Fresh produce exporters to European Union (EU) markets are counting gains as the stronger euro boosted their earnings after it hit record-highs against the shilling. The Kenyan Shilling has shed 30 per cent of its value against the euro in the past seven months — a move that has seen flower and fruit exporters gain extra 30% for every unit of produce they sell to the EU.
This has cushioned the exporters from the rising dollar-dominated import bill led by high commodity prices, since the shilling losing streak against the US currency has been slower compared to the European one. The Kenyan currency total loss against the dollar this year is 15 per cent to Sh93 compared to that of euro at 26 per cent top Sh133.
“We are indeed making more money today compared to last year, but part of it is being eaten by the rising input costs since we import fertilisers and agrochemicals,” said the Fresh Produce Exporters Association CEO, Mr Stephen Mbithi. Kenya sells 82 per cent of horticultural exports in EU, leaving only 18 per cent to the dollar-dominated destinations of US, Middle East, Japan and Russia.

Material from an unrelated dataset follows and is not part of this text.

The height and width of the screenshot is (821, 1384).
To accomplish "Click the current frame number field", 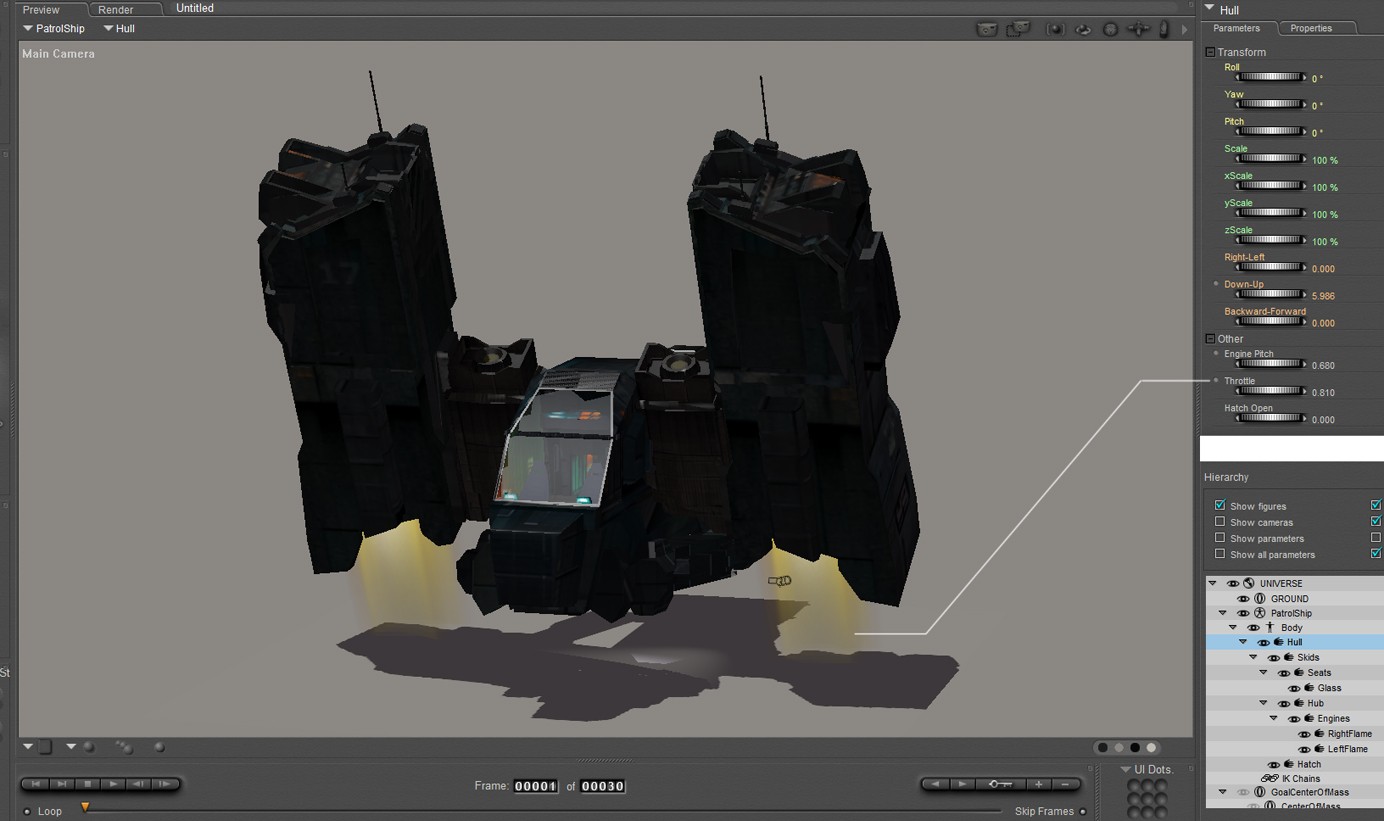I will point(535,786).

Currency dealers attribute the strengthening of the euro against the local currency to the weakening of the dollar against the European currency, as fears over the financial health of US prompt investors to reduce their holding of the dollar relative to other major currencies.
Data from the Kenya National Bureau of Statistics shows fresh flower exports grew by 41 percent in the first five months of the year to 43,058 tonnes from the 30,328 in the same period last year. The shilling has traded between Sh107 and Sh134 to the euro in the eight months to August compared to a range of Sh95 and Sh109 in the same period last year.
“Those in the horticulture sector who are able to adapt to the current trading scenario and can withstand the shocks of currency volatility would probably have the silver lining and be able to sustain themselves into the future,” said Dipak Shah, the Chief Finance Officer at Oserian.